● **Exercise goal**
Reproduce the data below word for word, omitting the pictures.
[Recorded data — start]
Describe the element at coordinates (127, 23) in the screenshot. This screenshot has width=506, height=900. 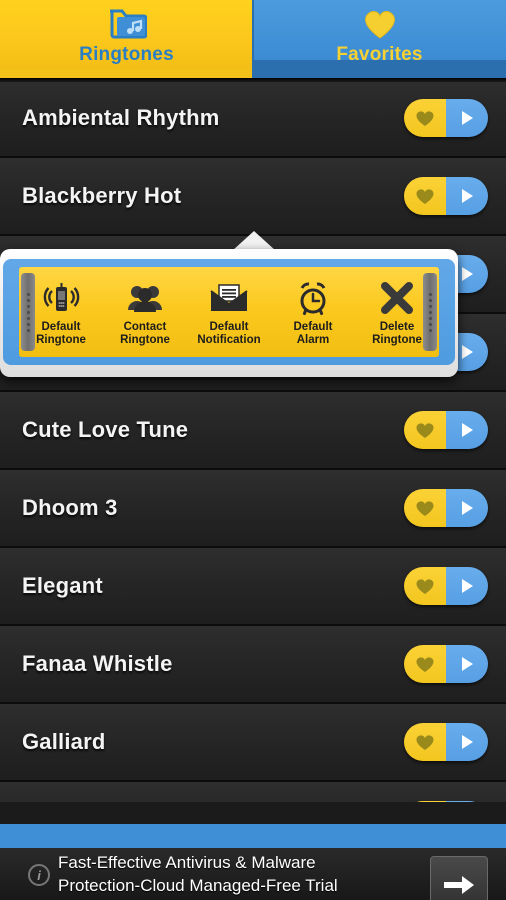
I see `music-folder-icon` at that location.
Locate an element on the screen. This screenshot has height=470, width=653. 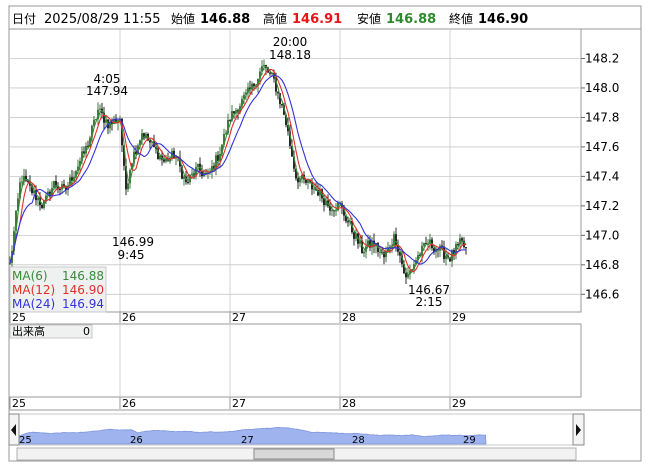
open-label: 始値 is located at coordinates (183, 18).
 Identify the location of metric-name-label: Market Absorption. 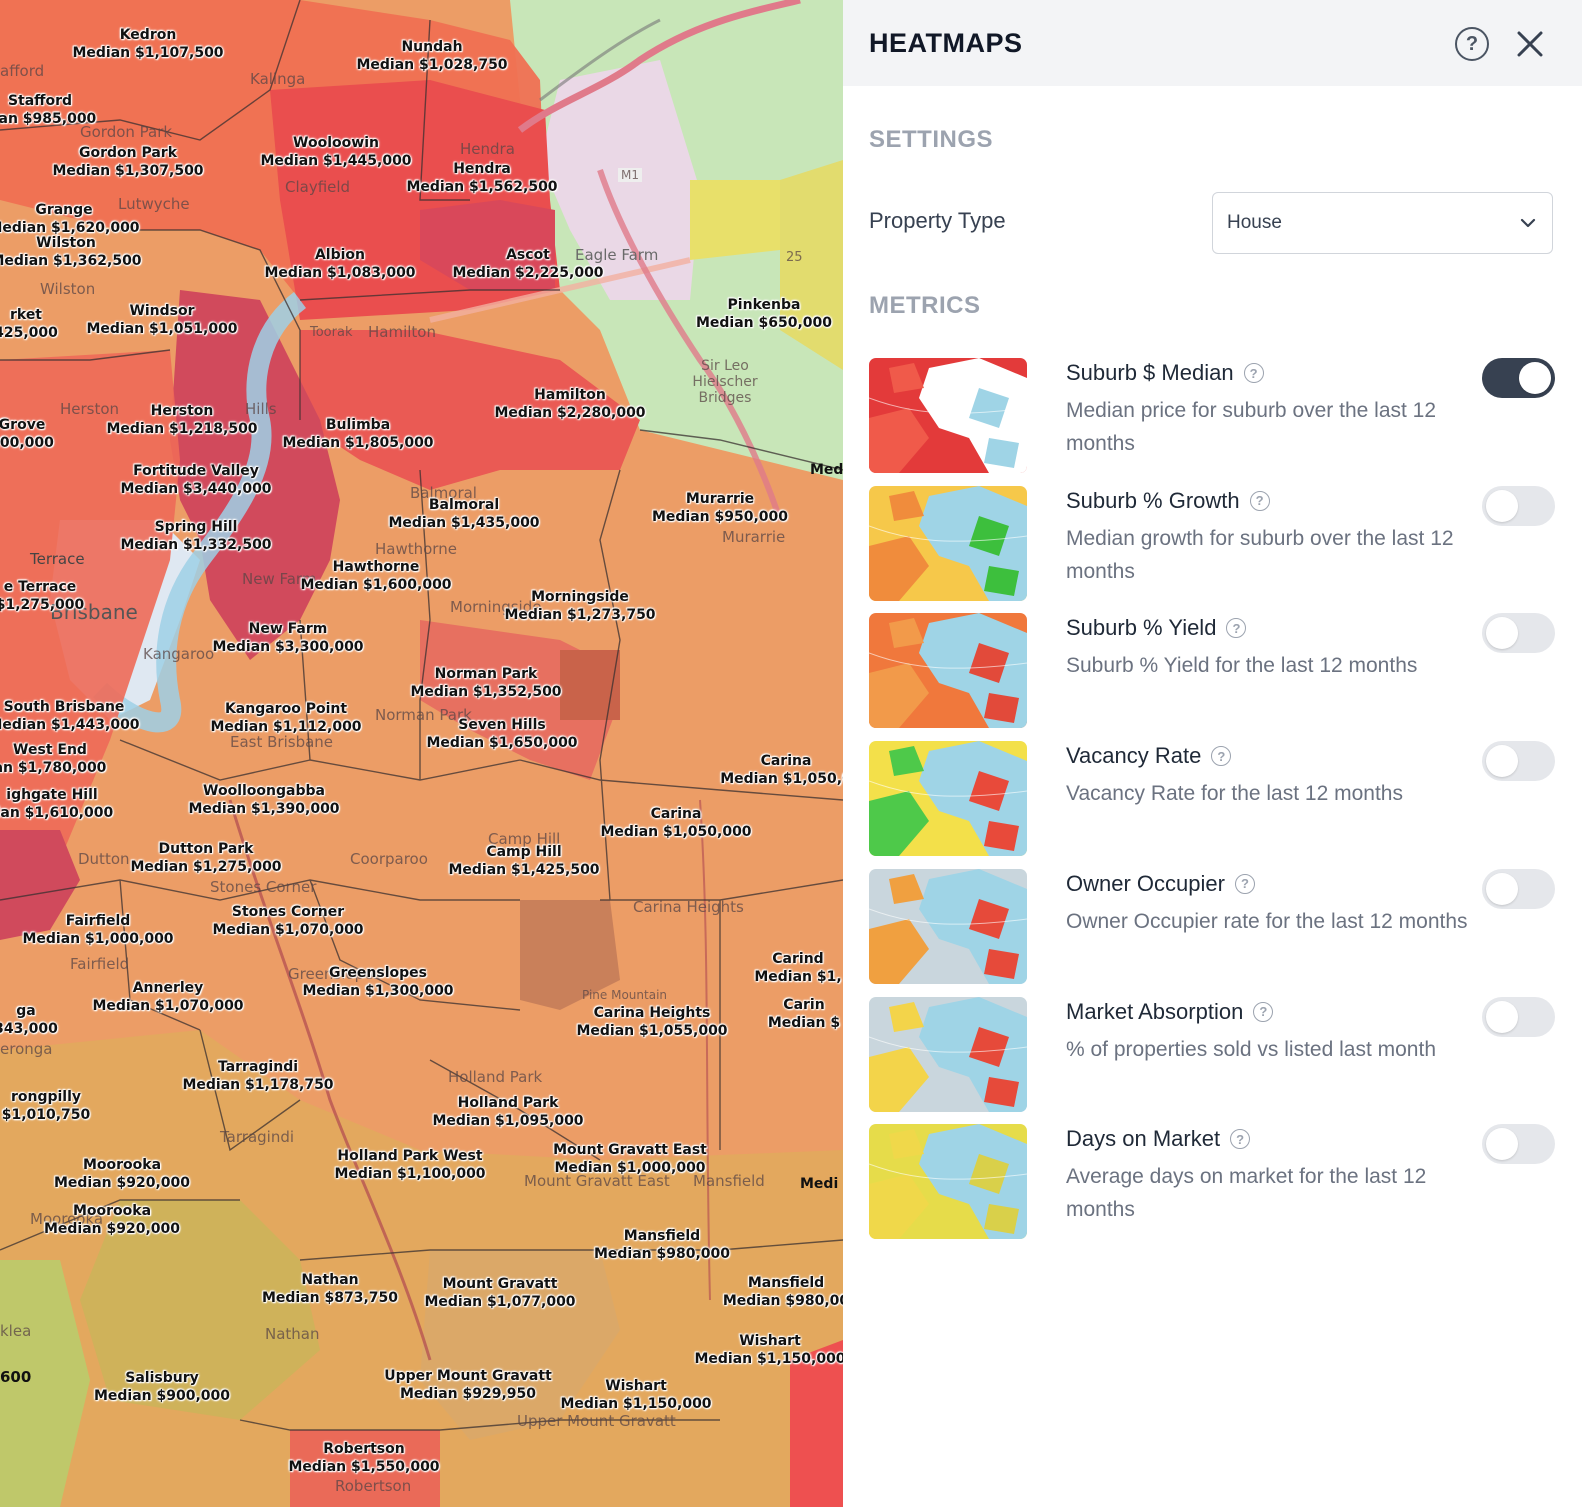
(1155, 1011).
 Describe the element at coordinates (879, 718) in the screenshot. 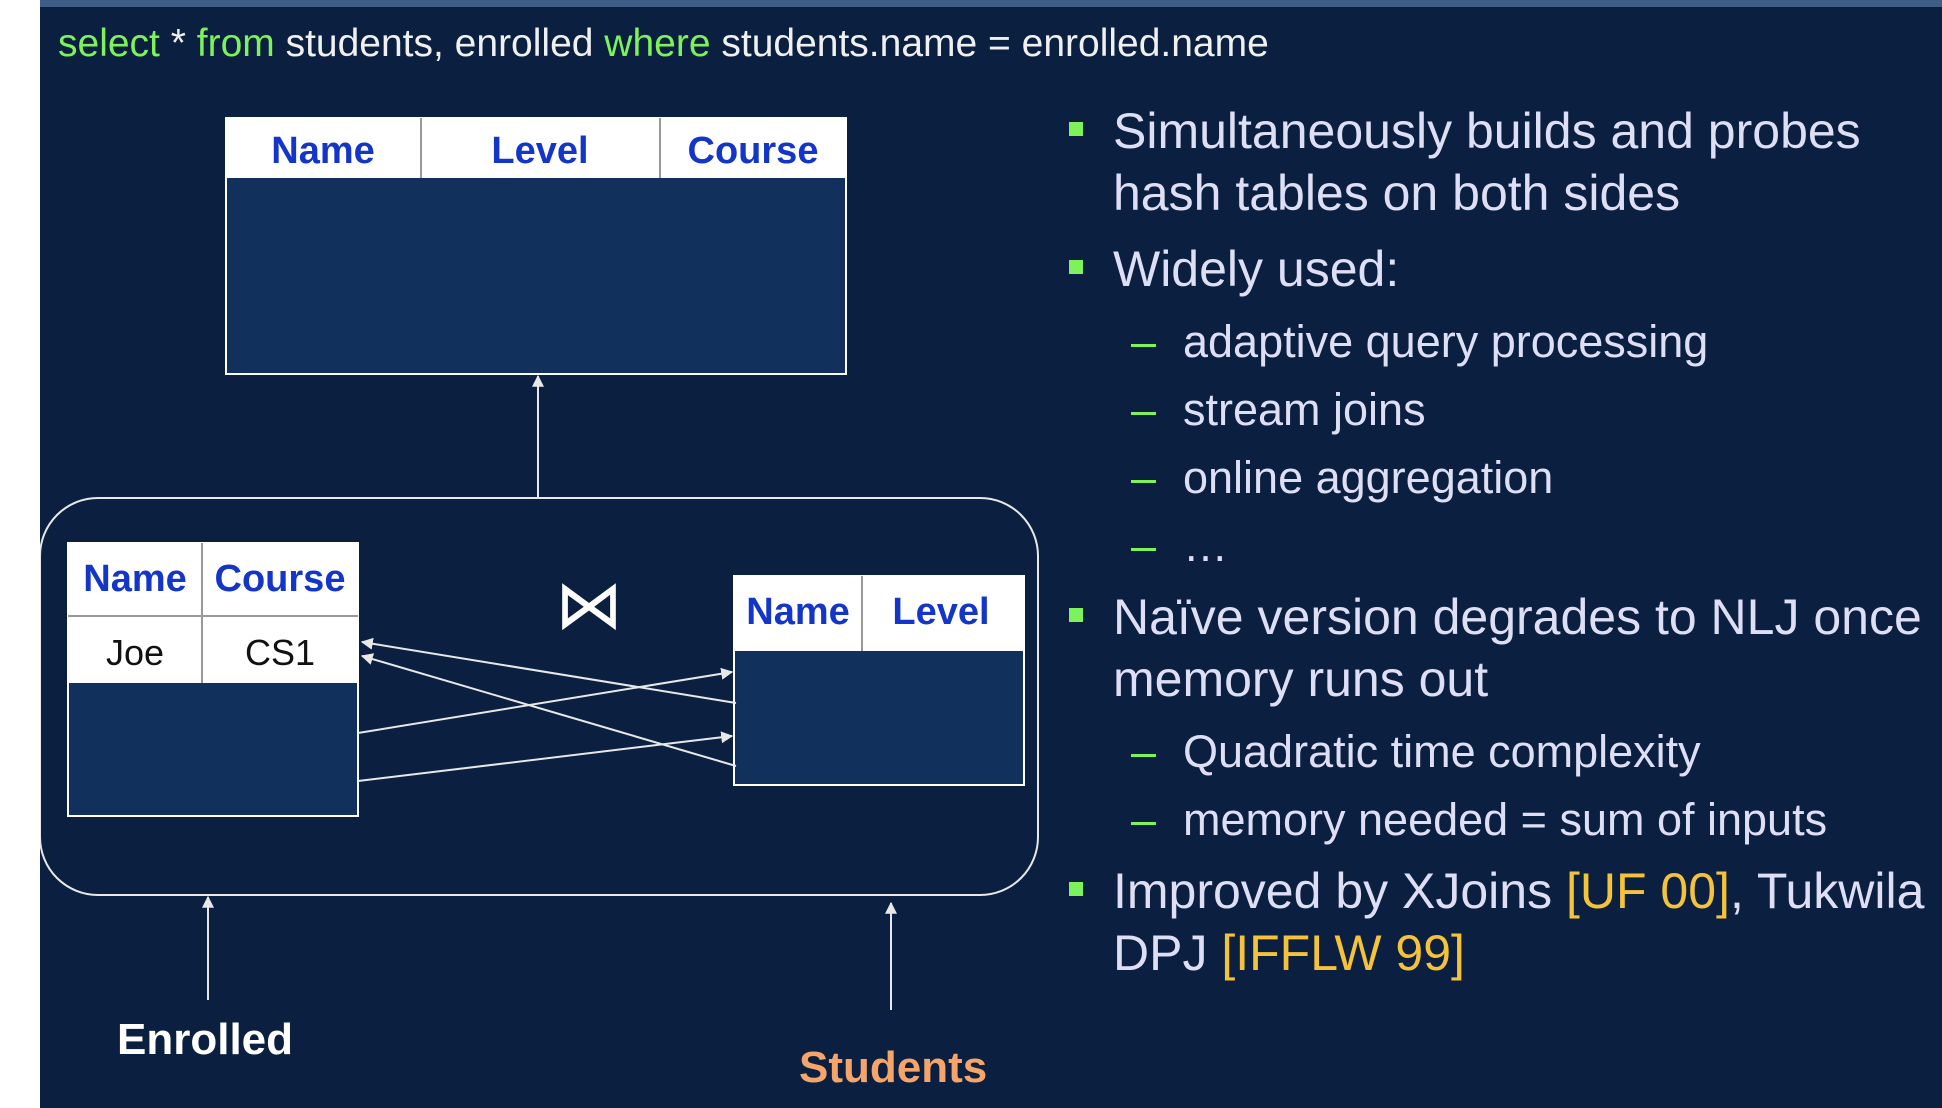

I see `students-table-body` at that location.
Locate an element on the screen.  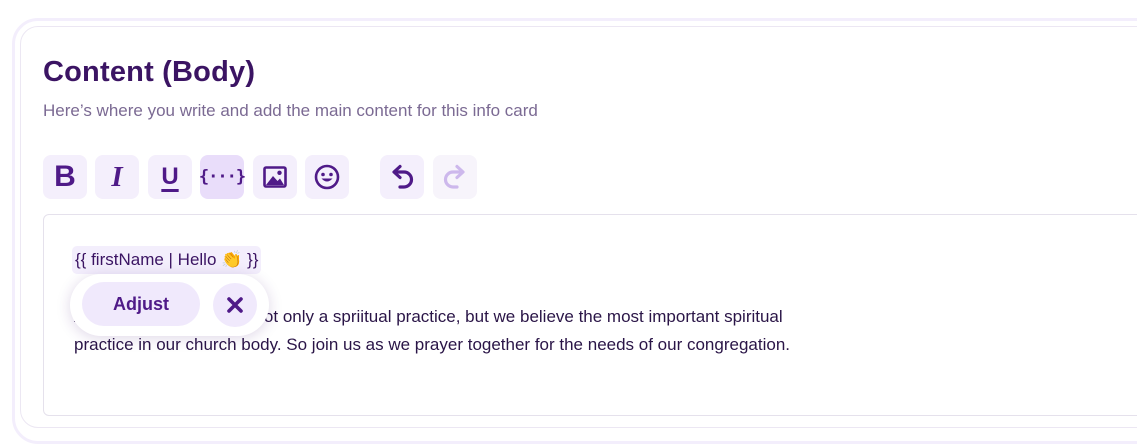
insert-image-button is located at coordinates (275, 177).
[Recorded data — finish]
● **Task result**
Describe the element at coordinates (127, 23) in the screenshot. This screenshot has width=506, height=900. 
I see `music-folder-icon` at that location.
Locate an element on the screen. This screenshot has height=470, width=653. 
open-label: 始値 is located at coordinates (183, 18).
 Identify the location of metric-name-label: Market Absorption. 
(1155, 1011).
 Describe the element at coordinates (879, 718) in the screenshot. 

I see `students-table-body` at that location.
Locate an element on the screen.  
insert-image-button is located at coordinates (275, 177).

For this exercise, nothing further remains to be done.